The shows give students on-the-job training and experience that can be use in future careers and other opportunities post-graduation.
CUTV runs three shows weekly; “CU News”, “Film Geek” and “Game Time”.
CU News broadcasts on-campus information and coverage over recent events and news. “Film Geek provides insight into the latest Hollywood news and reviews for box office features. “Game Time” is a student-run sports show covering news pertaining to sporting events that take place at or around the Cameron campus.
In addition to these shows, CUTV also offers experienced students who have taken a television studio class the opportunity to develop and produce their own shows to be broadcasted on the network.
This semester, CUTV has taken on a new show which has proved unique to the network’s productions in past years.
Making its debut for the fall semester, “For the Record” is a political talk show hosted by Journalism and Media Production major senior Justin Rose.
The show touches on recent local and national political events and policy issue.
“I first got into politics during the 2016 election,” Rose said. “During the 2012 election, I remember thinking ‘my vote won’t matter, so why should I.’ It wasn’t until 2016 when I saw passionate politicians like Bernie Sanders running for office, although I didn’t always agree with his beliefs, this one stuck out to me. Hearing him preach about the importance of voting and basing a huge part of his campaign around it is when I realized the importance of my vote or politics at all.”
This finding helped renew his faith in politics. Rose set out to make a difference. This led to the creation of “For the Record” a platform he wants to use to inform students and surrounding community members of their options by giving them an outlet to explore politics without fearing being misled.
“I choose to talk about prevalent topics on a local and national scale whether it be something such as State Bill 788 or taking a knee during the national anthem,” he said. “I want people to be informed. I want them to have the information needed to make a decision or to be confident in voicing their opinions on the matter as well.”
As Oklahoma approaches state election day on Nov. 6, Rose is taking the time from each episode to sit down with different candidates running for different positions in the election, offering his audience perspective from all the parties running for state office.
“I do what I can to refrain from bias,” he said. “I research the candidate’s websites, I speak to citizens in the opposite party and ask what they want to know or hear from the candidate. I try to put myself into their mindset, so I don’t come across as attacking. I want to know what they have to say just as much as anyone else.”
In recent episodes, Rose interviewed Comanche County democratic chair Michael Coucke about the future of the democratic party and what their party platform stands for. In addition, Rose also interviewed District 32 democratic nominee for state senate Jacobi Crowley and District 62 republican nominee John Montgomery running for reelection in the House of Representatives where he discussed their campaign, beliefs and incentives they can bring to the community if they are to win.
“My show is important because it shows that people of different viewpoints can have discussions on topics of policy and politics and not get into a shouting match,” he said. “I think that’s what we need to get back to in the country, normal and civil conversations about things important to all of us.”

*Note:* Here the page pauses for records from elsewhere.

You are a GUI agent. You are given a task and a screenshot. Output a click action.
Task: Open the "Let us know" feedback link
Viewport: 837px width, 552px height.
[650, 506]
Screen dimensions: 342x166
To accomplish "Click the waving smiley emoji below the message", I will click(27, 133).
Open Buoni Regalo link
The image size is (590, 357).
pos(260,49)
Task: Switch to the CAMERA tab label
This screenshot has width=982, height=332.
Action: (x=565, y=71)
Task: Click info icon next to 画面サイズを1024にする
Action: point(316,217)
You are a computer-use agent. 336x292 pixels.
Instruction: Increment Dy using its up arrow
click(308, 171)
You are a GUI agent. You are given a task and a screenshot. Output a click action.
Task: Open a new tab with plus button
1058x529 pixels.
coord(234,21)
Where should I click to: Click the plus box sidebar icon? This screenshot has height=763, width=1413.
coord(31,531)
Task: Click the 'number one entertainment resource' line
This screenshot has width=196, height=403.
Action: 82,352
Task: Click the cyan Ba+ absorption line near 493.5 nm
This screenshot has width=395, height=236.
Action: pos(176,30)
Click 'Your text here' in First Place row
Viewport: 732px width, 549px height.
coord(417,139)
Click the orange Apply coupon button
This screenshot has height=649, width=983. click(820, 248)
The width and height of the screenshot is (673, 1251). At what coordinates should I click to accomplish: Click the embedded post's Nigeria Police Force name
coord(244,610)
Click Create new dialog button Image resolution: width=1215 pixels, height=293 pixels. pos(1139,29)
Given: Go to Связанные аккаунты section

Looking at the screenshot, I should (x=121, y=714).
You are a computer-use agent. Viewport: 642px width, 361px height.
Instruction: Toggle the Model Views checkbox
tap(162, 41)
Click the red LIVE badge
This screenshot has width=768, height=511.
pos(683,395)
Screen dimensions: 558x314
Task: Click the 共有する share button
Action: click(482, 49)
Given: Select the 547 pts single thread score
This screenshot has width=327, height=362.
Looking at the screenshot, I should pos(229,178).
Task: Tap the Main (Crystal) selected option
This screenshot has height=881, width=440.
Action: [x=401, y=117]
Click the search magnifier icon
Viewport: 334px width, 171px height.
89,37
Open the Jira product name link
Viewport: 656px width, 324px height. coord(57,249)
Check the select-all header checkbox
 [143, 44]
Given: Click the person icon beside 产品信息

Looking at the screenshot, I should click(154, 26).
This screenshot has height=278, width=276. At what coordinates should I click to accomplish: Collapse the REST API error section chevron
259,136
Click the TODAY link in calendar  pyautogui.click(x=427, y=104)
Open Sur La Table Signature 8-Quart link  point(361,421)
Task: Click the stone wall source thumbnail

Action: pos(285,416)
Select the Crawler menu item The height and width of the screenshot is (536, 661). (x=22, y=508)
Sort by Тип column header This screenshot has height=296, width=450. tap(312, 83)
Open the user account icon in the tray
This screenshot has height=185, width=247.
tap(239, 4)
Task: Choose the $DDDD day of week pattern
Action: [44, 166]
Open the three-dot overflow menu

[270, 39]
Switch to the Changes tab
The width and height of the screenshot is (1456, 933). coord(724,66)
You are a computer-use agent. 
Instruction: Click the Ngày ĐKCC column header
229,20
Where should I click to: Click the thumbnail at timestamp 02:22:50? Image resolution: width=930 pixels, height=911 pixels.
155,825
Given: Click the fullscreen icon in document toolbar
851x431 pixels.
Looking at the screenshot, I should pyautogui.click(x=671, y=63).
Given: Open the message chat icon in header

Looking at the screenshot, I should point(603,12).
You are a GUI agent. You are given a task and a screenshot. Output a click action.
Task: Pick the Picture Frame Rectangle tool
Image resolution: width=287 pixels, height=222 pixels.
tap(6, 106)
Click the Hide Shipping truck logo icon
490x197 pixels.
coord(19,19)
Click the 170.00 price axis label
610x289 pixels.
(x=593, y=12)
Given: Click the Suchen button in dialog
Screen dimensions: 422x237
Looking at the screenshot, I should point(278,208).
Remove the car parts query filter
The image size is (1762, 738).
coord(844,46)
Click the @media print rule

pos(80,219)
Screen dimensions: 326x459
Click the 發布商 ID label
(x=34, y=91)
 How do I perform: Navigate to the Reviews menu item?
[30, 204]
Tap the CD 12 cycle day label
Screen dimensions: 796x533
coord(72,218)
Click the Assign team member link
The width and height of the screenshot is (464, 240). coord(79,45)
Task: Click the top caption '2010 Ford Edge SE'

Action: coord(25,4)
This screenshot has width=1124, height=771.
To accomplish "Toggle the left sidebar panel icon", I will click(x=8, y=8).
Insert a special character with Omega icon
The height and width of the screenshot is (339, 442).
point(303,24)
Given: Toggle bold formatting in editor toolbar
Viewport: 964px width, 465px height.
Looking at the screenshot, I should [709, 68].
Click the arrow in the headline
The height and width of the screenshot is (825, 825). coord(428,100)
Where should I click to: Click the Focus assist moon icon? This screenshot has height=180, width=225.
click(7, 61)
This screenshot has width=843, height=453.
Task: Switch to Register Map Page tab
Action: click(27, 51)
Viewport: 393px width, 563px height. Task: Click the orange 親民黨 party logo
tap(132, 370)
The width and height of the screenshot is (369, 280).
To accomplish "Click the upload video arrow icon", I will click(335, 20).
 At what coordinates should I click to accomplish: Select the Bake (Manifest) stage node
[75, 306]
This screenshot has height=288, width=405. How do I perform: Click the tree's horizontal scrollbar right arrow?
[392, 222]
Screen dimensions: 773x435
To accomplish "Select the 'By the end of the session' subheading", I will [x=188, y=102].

Rose feels as if too much information about policy and candidates are circulated on the internet from unreliable sources that claim to have all the facts.
As a result, many individuals receive the wrong information or take a position on topics without proper information.
“I want the show to give information and affirmation to people so that they feel confident to form their own opinions,” he said. “Nowadays, people aren’t getting their information from reliable sources; I really want my show to be somewhere they can go and expect details on issues they’re hearing about.”
Rose is excited to see where the rest of the show will take him. With his passion for politics and bettering the political education of others in the community, Rose hopes the show will open doors for him by helping him get into graduate school for political science and, one day, his run for state office.
“I always think back when I was a kid and would look at old pictures of parents to see what they were like when they were my age,” he said. “I want to give my future kids something different than what I saw. I want them to see me making a difference and that difference starts with this show.”